_Task goal_
Below are some entries. Repeat exactly the lines from the one with "This screenshot has height=440, width=630." through the one with "Task: Click the F-Secure logo in blue header", and only those.

═══ Supplied material

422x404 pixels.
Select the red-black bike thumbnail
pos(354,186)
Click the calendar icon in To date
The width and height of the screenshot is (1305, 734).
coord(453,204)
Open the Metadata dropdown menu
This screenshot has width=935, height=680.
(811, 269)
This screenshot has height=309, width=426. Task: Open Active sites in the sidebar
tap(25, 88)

══════
═══ Supplied material

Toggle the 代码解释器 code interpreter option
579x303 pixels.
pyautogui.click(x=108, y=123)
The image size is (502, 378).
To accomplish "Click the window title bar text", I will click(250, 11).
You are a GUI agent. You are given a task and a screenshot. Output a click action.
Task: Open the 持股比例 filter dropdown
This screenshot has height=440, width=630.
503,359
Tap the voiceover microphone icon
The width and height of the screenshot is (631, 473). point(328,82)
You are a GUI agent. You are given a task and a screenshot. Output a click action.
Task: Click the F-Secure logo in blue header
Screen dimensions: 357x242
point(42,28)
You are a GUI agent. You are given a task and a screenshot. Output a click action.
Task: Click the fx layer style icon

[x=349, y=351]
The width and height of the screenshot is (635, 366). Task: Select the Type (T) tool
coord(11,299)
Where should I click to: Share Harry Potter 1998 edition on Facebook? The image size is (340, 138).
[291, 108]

══════
═══ Supplied material

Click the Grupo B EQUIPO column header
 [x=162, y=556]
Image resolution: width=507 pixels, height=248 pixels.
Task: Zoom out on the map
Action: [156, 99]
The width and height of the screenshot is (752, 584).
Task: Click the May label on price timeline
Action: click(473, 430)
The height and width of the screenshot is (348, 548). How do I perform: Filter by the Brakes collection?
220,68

══════

_Result for this exercise_
This screenshot has height=440, width=630.
503,359
Tap the voiceover microphone icon
The width and height of the screenshot is (631, 473). point(328,82)
You are a GUI agent. You are given a task and a screenshot. Output a click action.
Task: Click the F-Secure logo in blue header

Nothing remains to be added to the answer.